The fact that officers who are terminated or forced into resignation due to misconduct indicates that Florida is failing in ensuring immoral persons cannot retain law enforcement certification. “What I found is it is a terrible system for hiring officers,” Walt Zalisko, the former Oak Hill police officer and police practice expert, told the Naples Daily News. “You can have an officer who’s been under investigation and resigns and it will say something like it was a voluntary separation. Cities will do that to avoid possible litigation down the road. We’ve seen officers who have changed departments eight times.”
So long as they retain certification, it seems a person intent on being a cop or prison guard just needs to keep trying different jurisdictions. Matthew Vandetti was rejected by at least nine other agencies before he was hired by the Clewiston Police Department in 2015 and the Hendry County Sheriff’s Office in 2018. Most agencies said the rejections were based on misconduct.

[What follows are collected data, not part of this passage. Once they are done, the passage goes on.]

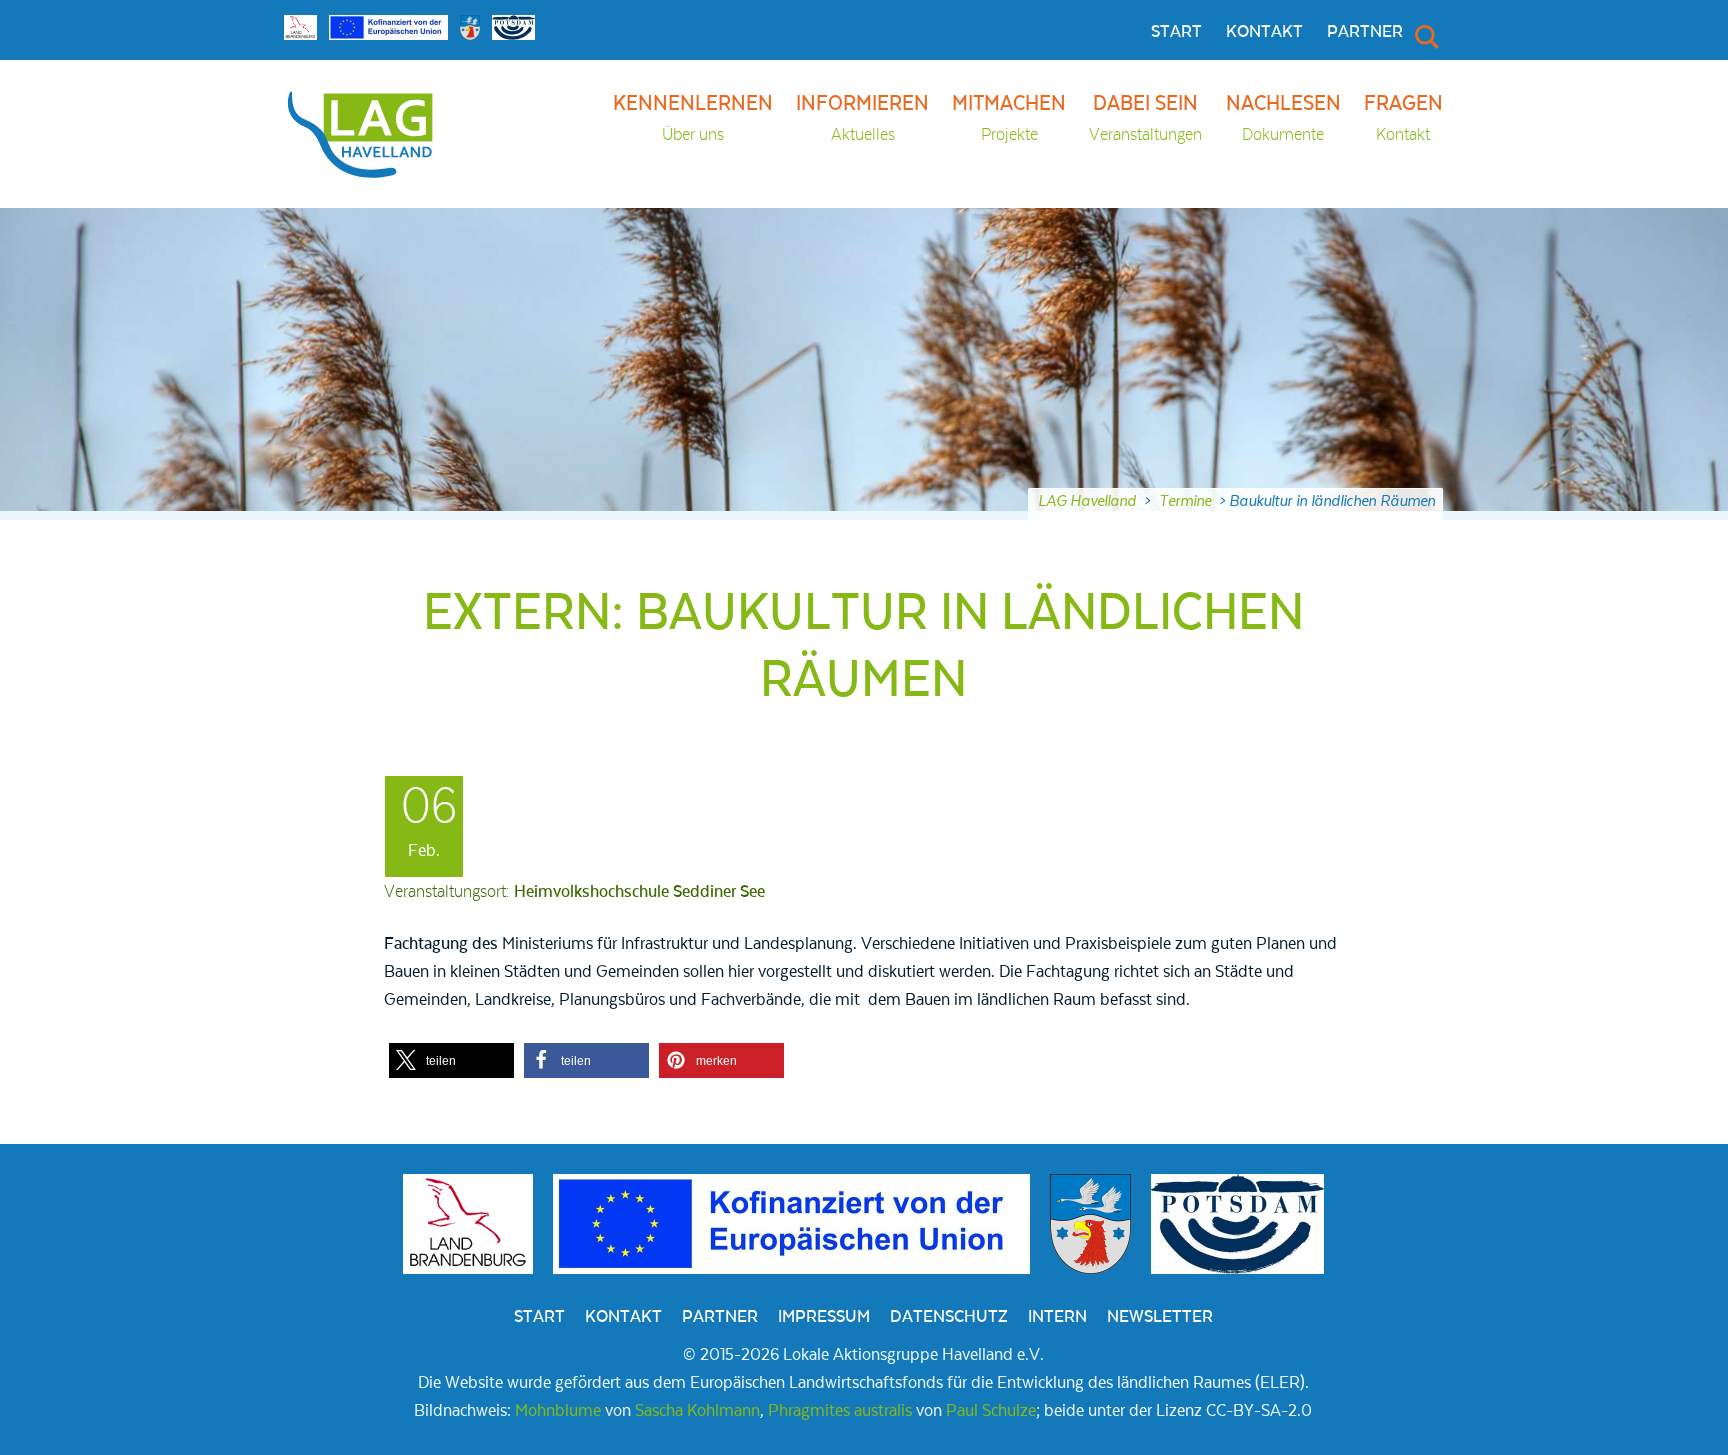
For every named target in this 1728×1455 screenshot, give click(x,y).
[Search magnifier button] (1425, 36)
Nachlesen (1283, 118)
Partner (1365, 32)
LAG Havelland (1087, 501)
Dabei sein (1145, 118)
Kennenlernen (693, 118)
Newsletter (1160, 1317)
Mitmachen (1009, 118)
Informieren (862, 118)
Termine (1185, 501)
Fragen (1403, 118)
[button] (451, 1060)
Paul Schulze (991, 1411)
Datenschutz (949, 1317)
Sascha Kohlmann (697, 1411)
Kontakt (1264, 32)
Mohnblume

During pre-employment and polygraph tests, Vandetti admitted to at least ten vehicle burglaries, using drugs, soliciting prostitution, having sex with a minor, and inadvertently exposing himself. While Vandetti said most of those offenses occurred as a juvenile, “a Collier County Sheriff’s Office polygraph examiner noted ‘significant responses’ to questions about involvement in illegal activities, use of marijuana more than 20 times, and the sale of illicit drugs for profit after he became an adult,” the Naples Daily News reported. Both agencies that hired Vandetti were aware of the disclosures and 2003 polygraph report.
Impeachment evidence is part of the exculpatory evidence prosecutors must turn over to defendants to satisfy the Due Process Clause. To meet that obligation, 20 county prosecutor offices maintain a formal Brady/Giglio list of officers who have creditability issues. Nine of those offices listed “at least 32 officers [who] in the last decade were hired by another agency, including at least 11 officers who moved to other judicial circuits, after being placed on a list,” reported the Naples Daily News.
‘Near the Top’
Some experts, however, rate Florida’s certification process as top notch. “My general impression is that it’s near the top in terms of open records and state regulations on both requirements to be an officer,” said Michael Scott, an Arizona State University criminal justice professor and founding police chief of Florida’s Lauderhill Police Department. “It has both a decent certification and decertification process.”
Zalisko disagreed. He contends Florida is among the worst when it comes to basic requirements. The George Floyd Justice in Policing Act was reintroduced by House Democrats in February 2021, including the creation of a national registry of police misconduct and ending qualified immunity for law enforcement officers. The 2020 version passed the House but failed to advance in the Senate.
Calls for such a reform is “political grandstanding,” said Florida’s Pinellas County Sheriff Bob Gualtieri. He said the Florida Sheriffs Association would oppose bills that involve a registry and reducing qualified immunity.